## Problem:
Give back every entry exactly as it is written, but not the pictures.

## Screenshot grounding data:

[Start of section]

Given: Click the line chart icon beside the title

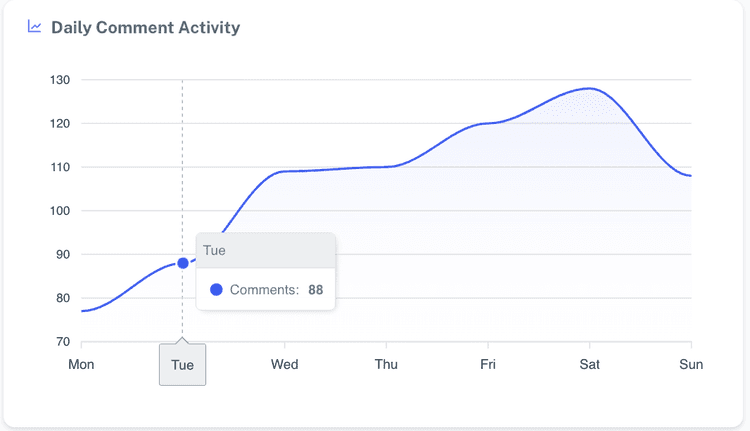Looking at the screenshot, I should [35, 27].
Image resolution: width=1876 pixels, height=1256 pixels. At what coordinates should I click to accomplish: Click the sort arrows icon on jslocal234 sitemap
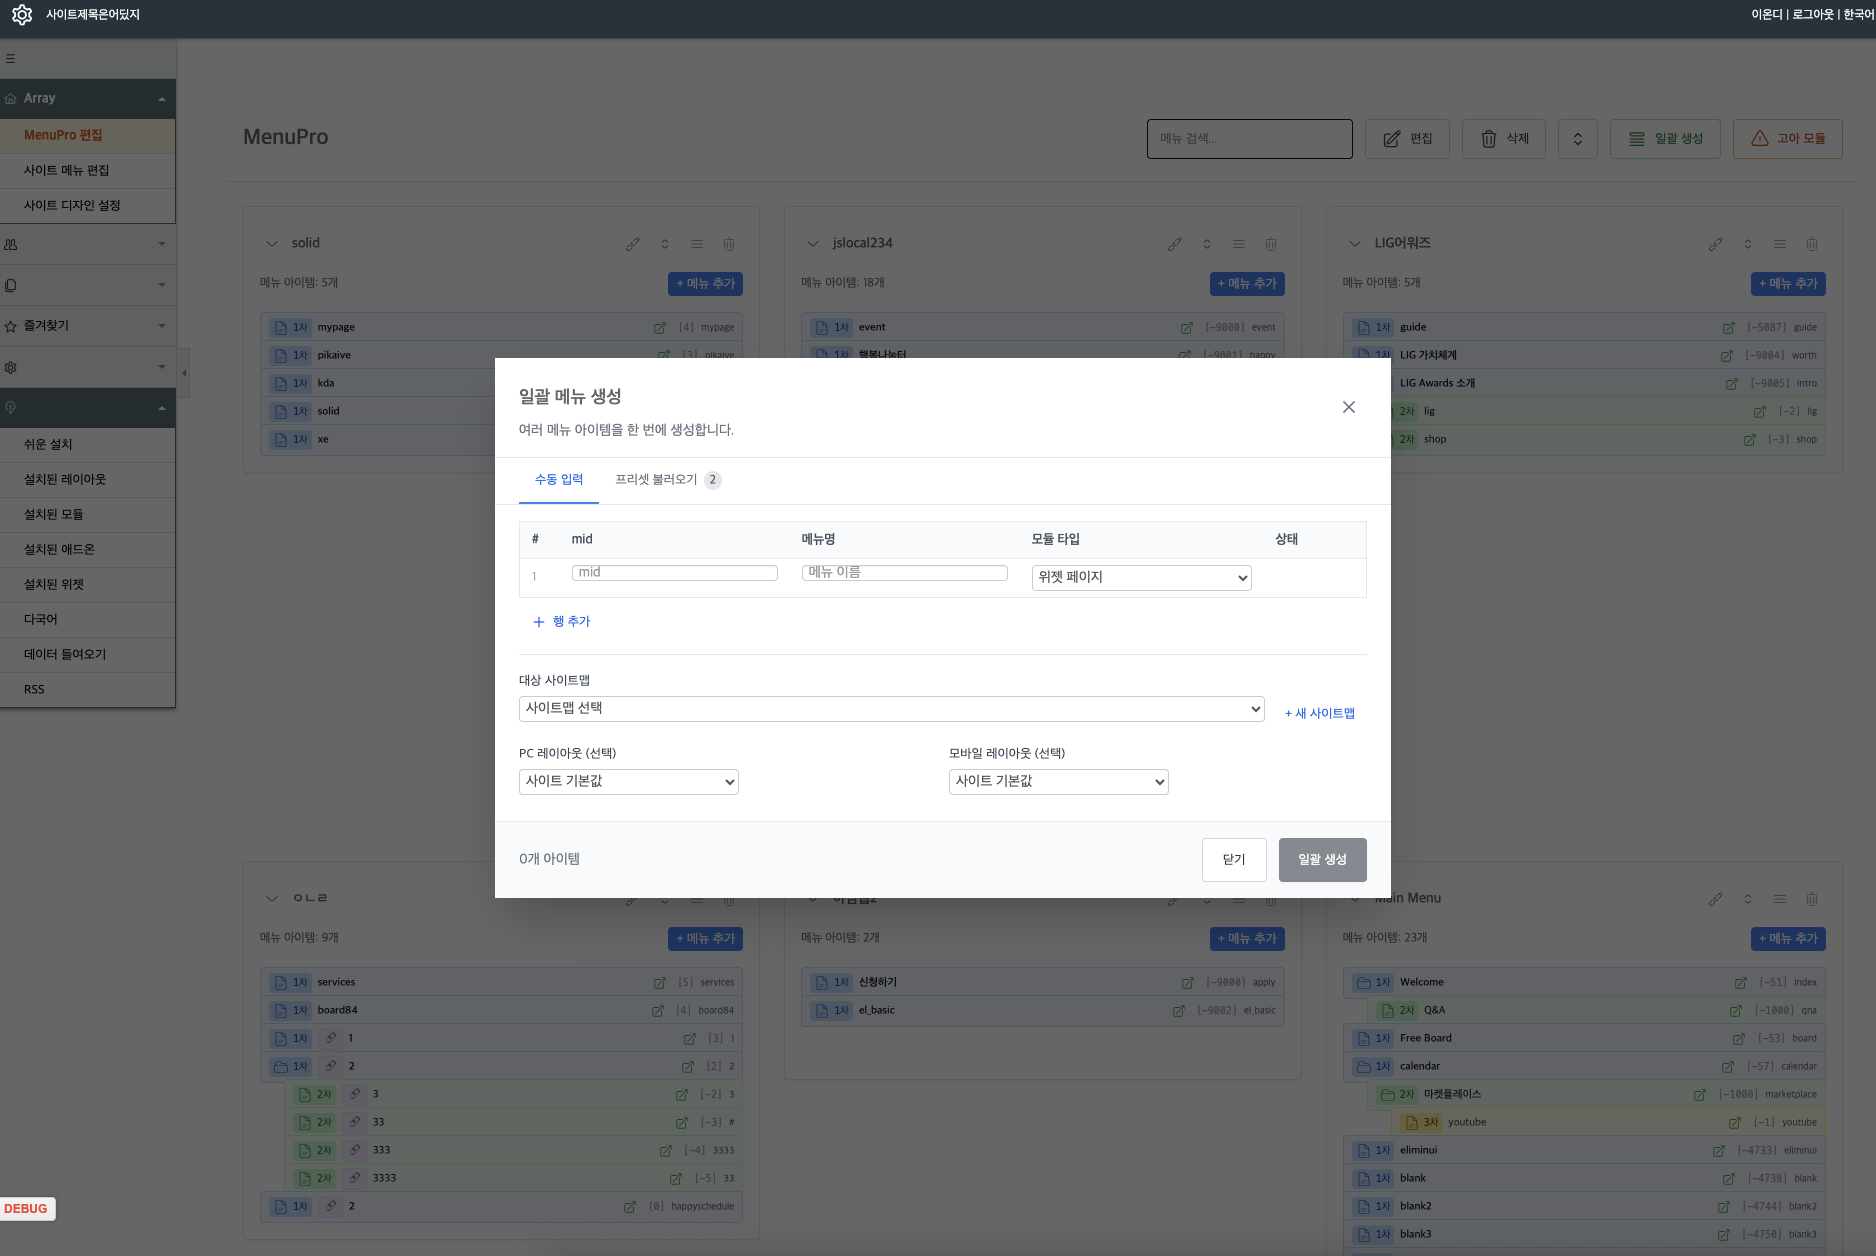point(1207,244)
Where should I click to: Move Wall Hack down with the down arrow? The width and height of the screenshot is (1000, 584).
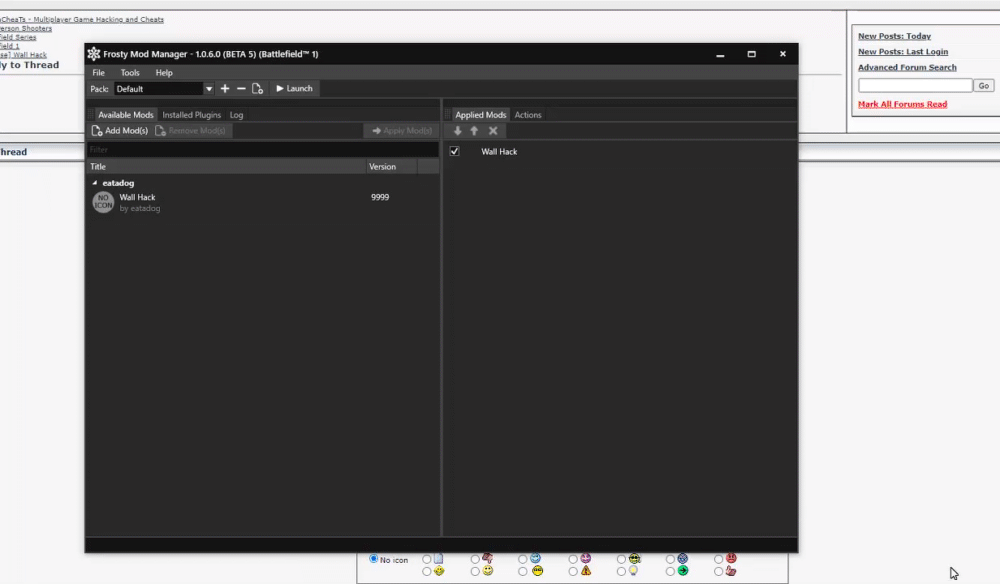(457, 130)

[End of section]

## Result of this task:
Given: Click the line chart icon beside the title

Looking at the screenshot, I should [35, 27].
Image resolution: width=1876 pixels, height=1256 pixels. At what coordinates should I click to accomplish: Click the sort arrows icon on jslocal234 sitemap
point(1207,244)
Where should I click to: Move Wall Hack down with the down arrow? The width and height of the screenshot is (1000, 584).
(457, 130)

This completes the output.